This kind of economic relationship stemmed from a genuine economic problem within the Eastern communist states in the 1950s. Eastern Europe had poor energy and mineral resources, a problem exacerbated by the low energy efficiency of East European industry. As of mid-1985, factories in Eastern Europe still used 40% more fuel than those in the West. Eastern European countries have always relied heavily on the Soviet Union for oil. During the 1950s, Eastern Europe supplied the Soviet Union with those goods, otherwise unavailable, because of Western embargoes.

Thus, from the early 1950s to the early 1970s, the Soviet Union inexpensively supplied its East European clients with hard goods in exchange for finished machinery and equipment.
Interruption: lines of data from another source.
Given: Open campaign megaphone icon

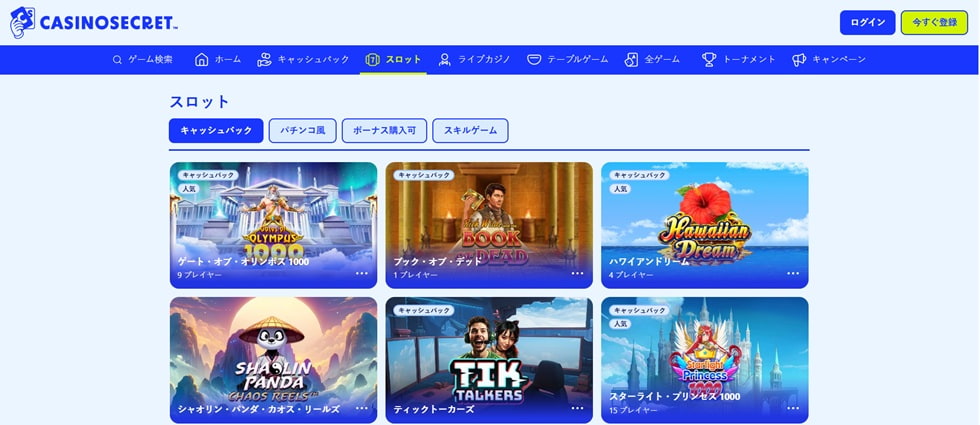Looking at the screenshot, I should coord(799,60).
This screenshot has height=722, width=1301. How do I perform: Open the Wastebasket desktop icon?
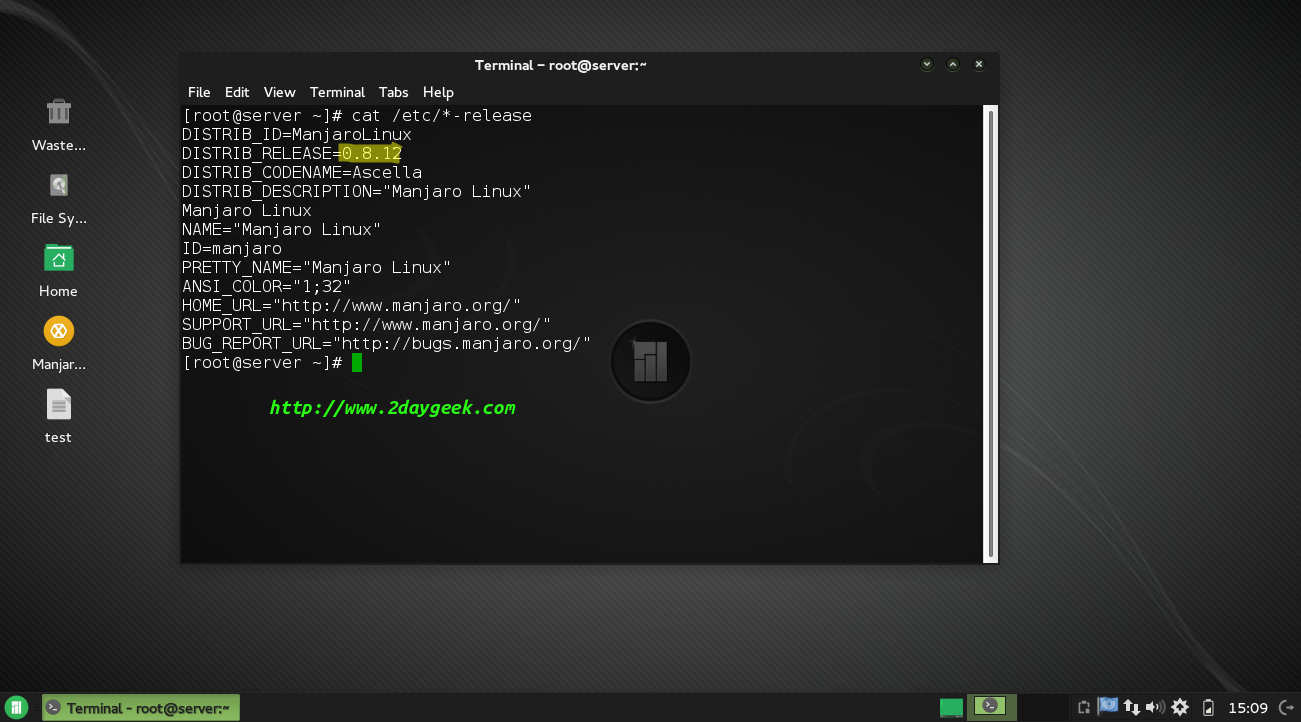[59, 112]
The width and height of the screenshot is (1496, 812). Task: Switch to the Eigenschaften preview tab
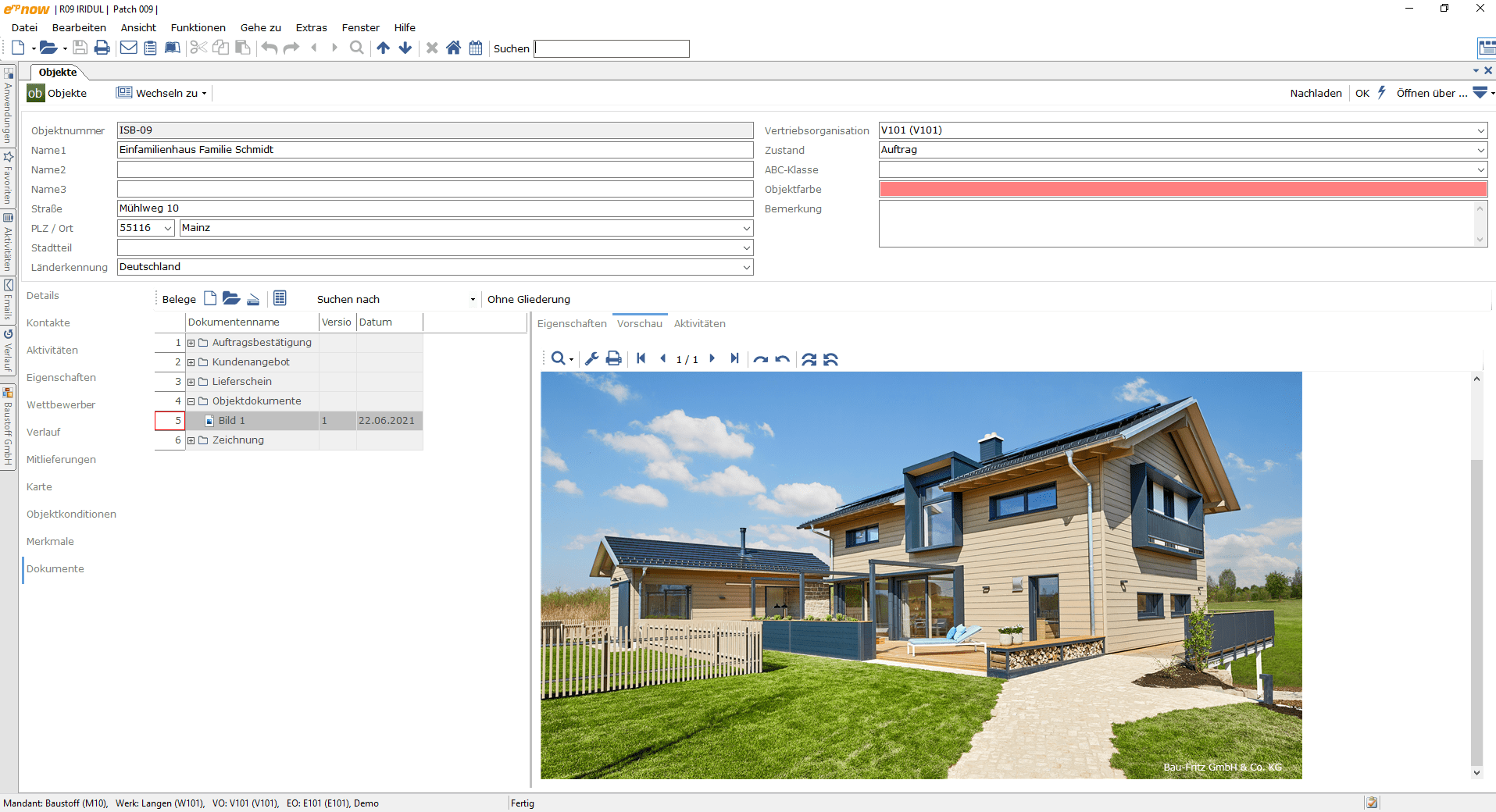point(572,323)

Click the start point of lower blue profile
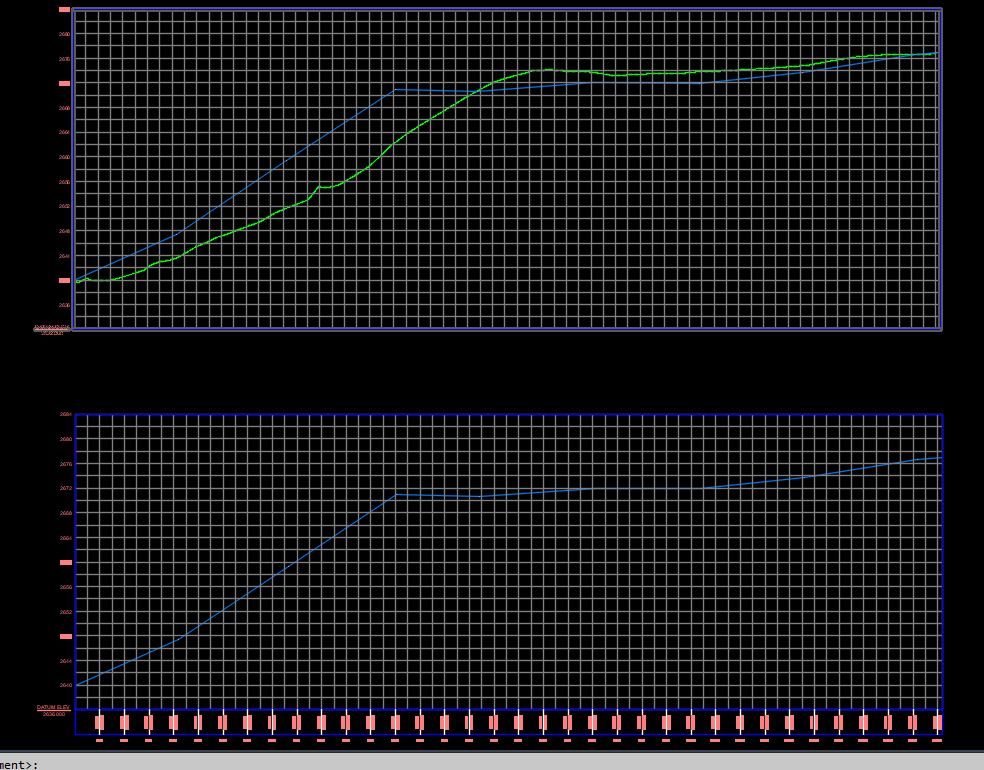pyautogui.click(x=77, y=684)
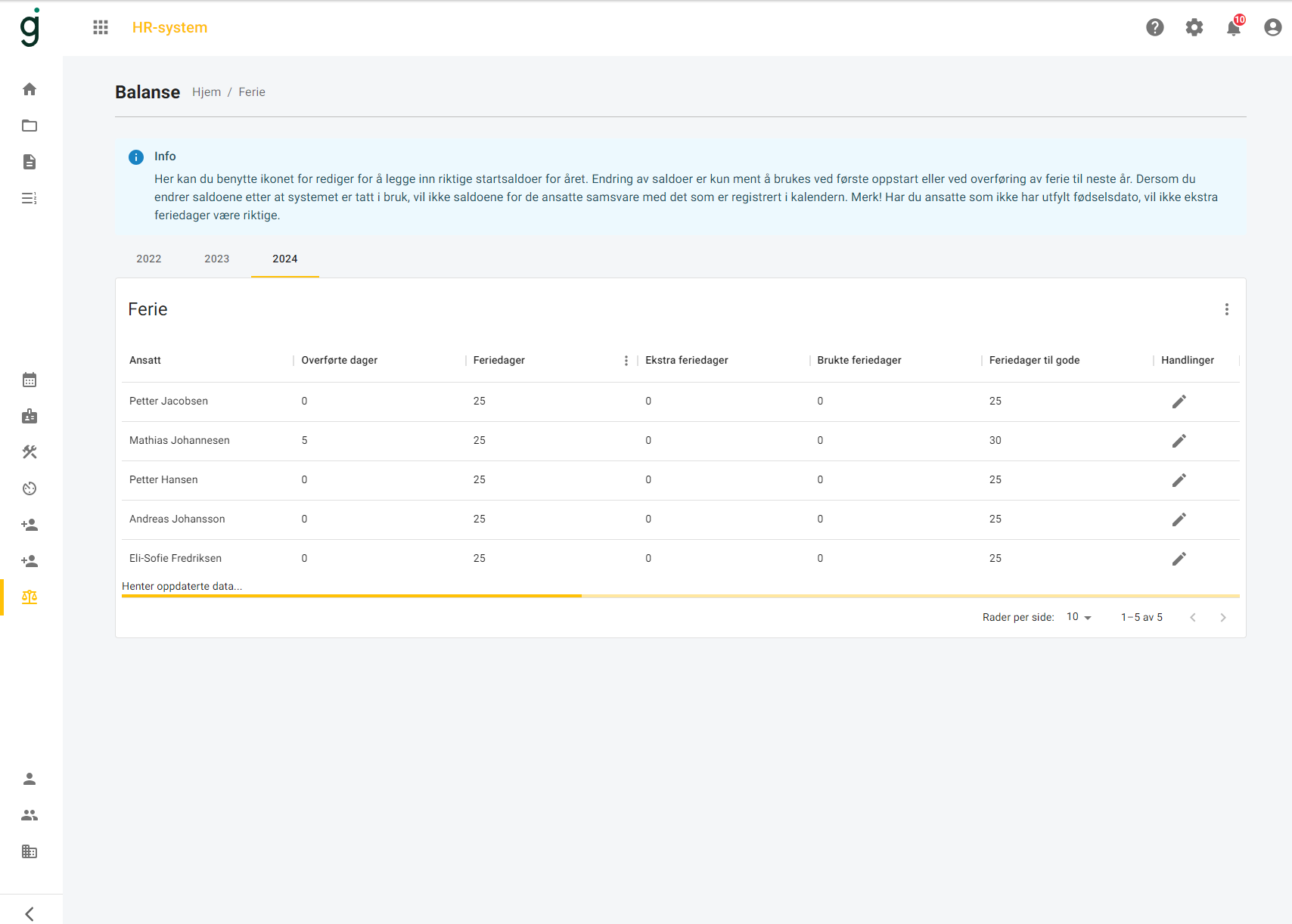
Task: Open rows per page dropdown
Action: coord(1079,617)
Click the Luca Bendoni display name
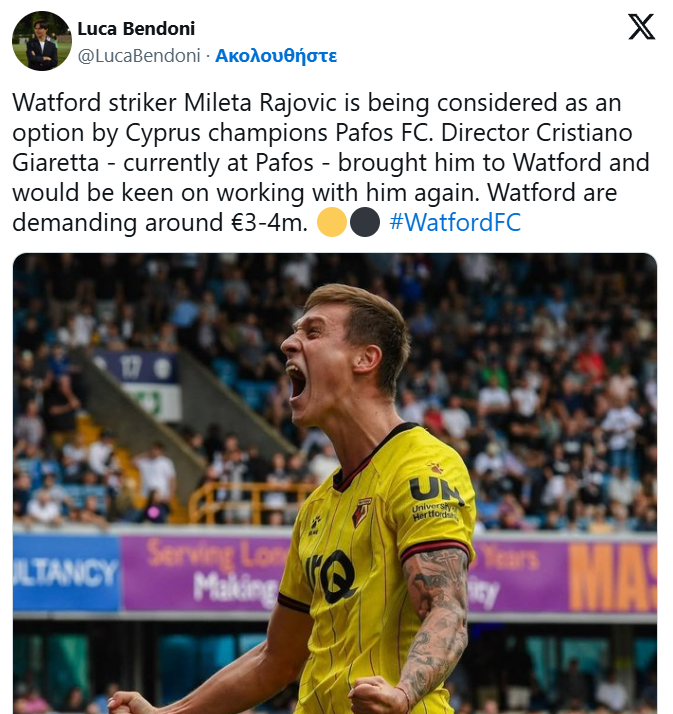The height and width of the screenshot is (714, 673). 136,29
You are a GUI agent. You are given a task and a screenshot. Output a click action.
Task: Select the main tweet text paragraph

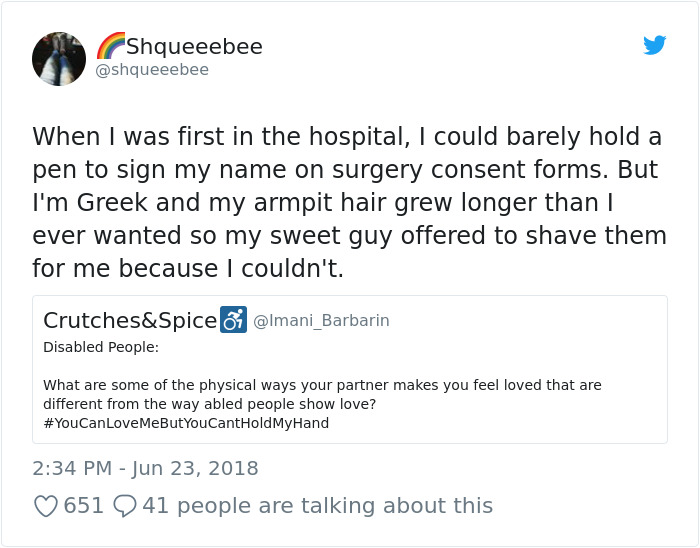pyautogui.click(x=350, y=202)
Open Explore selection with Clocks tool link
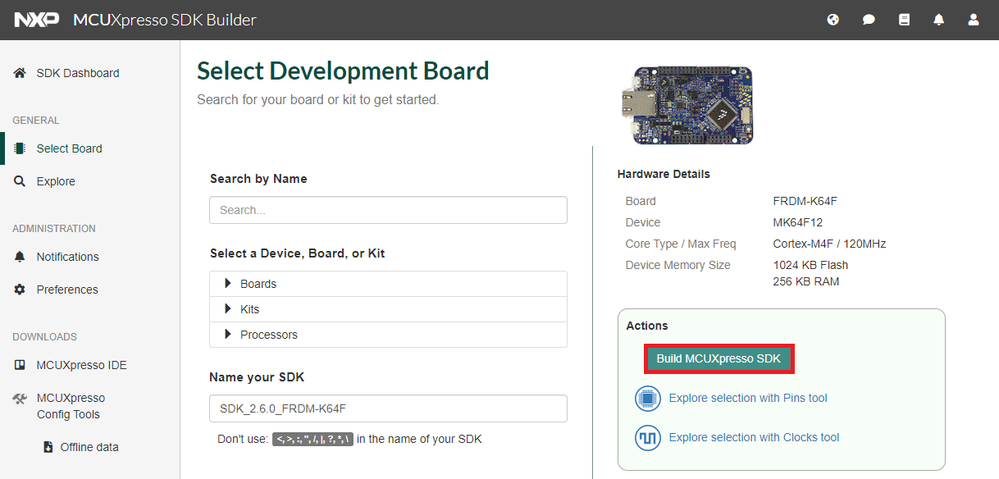The width and height of the screenshot is (999, 479). 754,438
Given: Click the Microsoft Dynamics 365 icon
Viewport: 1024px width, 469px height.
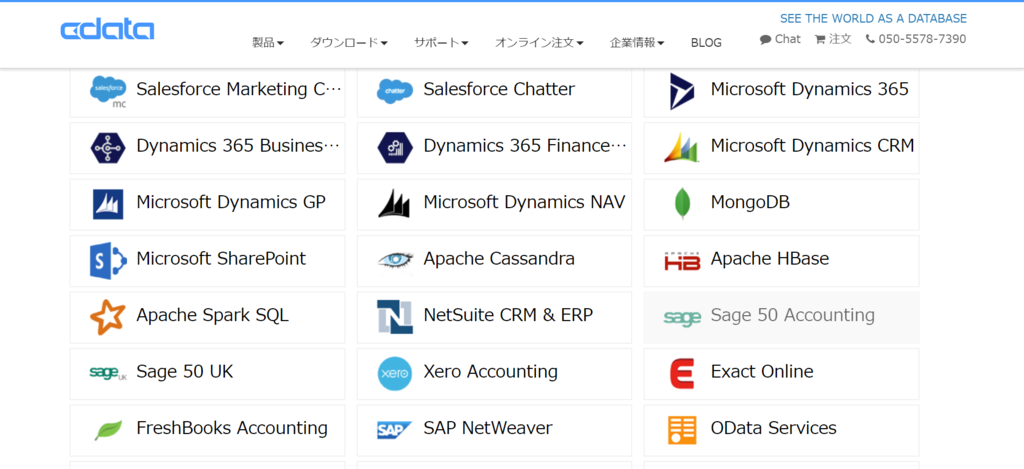Looking at the screenshot, I should click(681, 91).
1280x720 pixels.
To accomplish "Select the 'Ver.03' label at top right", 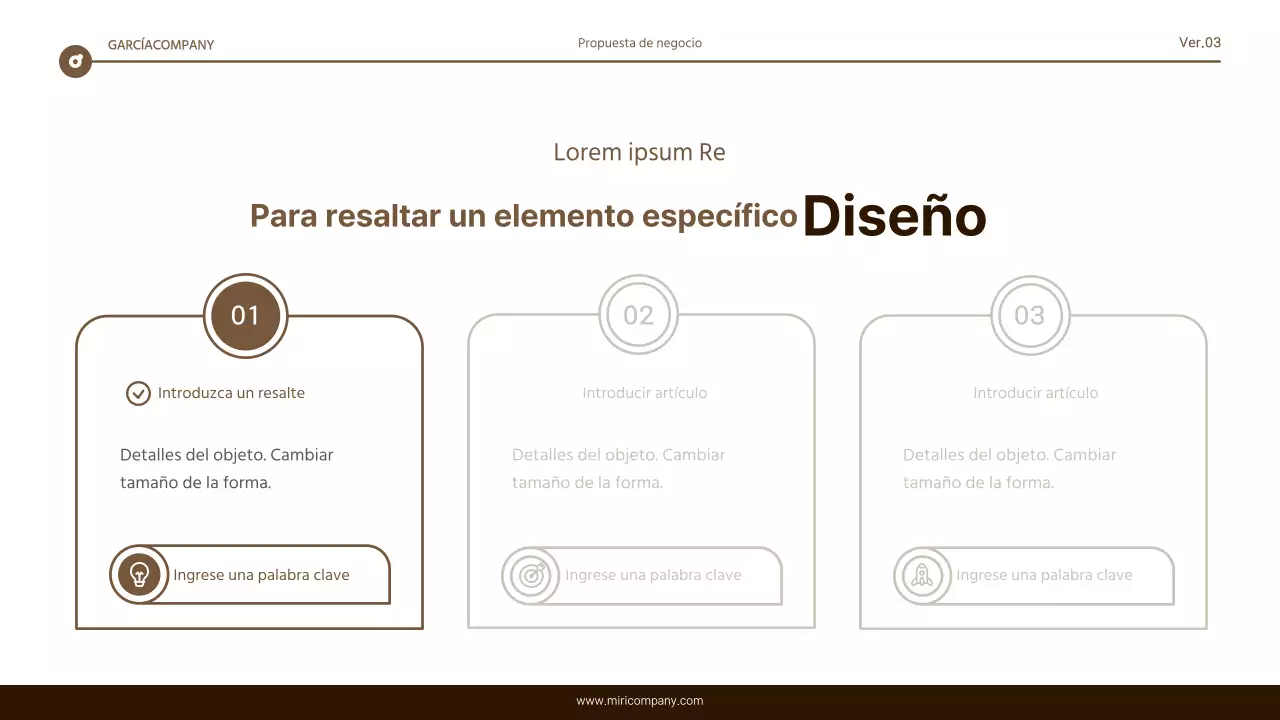I will pos(1199,43).
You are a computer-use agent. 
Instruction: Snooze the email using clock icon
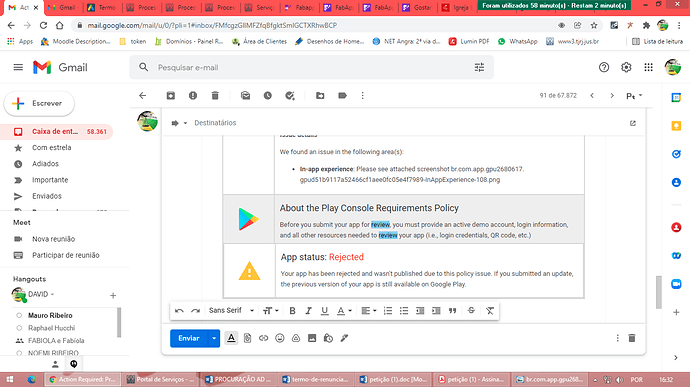pyautogui.click(x=268, y=96)
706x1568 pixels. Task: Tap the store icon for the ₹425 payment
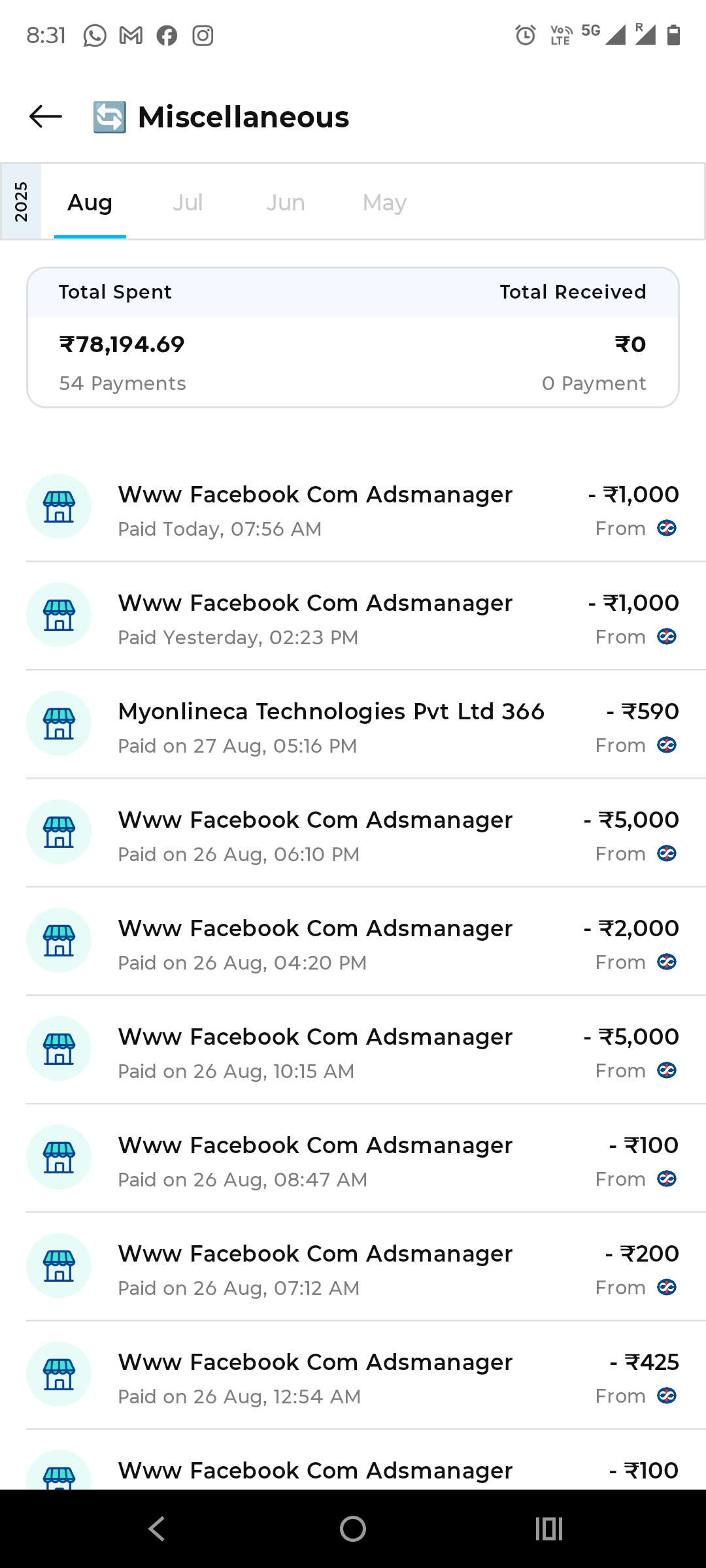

Soviet economic policies also brought with them, political and military support. During these years, the Soviet Union could be assured of relative political tranquillity within the bloc, obedience in international strategy, as laid down by the Soviet Union, and military support of Soviet aims. By the 1980s, both parties were accustomed to this arrangement, which was still particularly advantageous to The Soviet Union, as it could expand its energy and raw materials complex quickly, and relatively cheaply.

In the 1970s, the terms of trade for the Soviet Union had improved. The OPEC price for oil had soared, placing the oil-rich Soviet Union in an advantageous position. The soaring price increased the cost of providing Eastern Europe with oil at prices lower than those established by OPEC. In addition, extraction and transportation costs for oil, much of which originated in Siberia, was also rising. In response to the market, the Soviet Union decreased its exports to its East European partners and increased its purchases of soft goods from these countries. This policy forced the East European countries to turn to the West for hard goods, despite the fact that they had fewer goods to export in return for hard currency.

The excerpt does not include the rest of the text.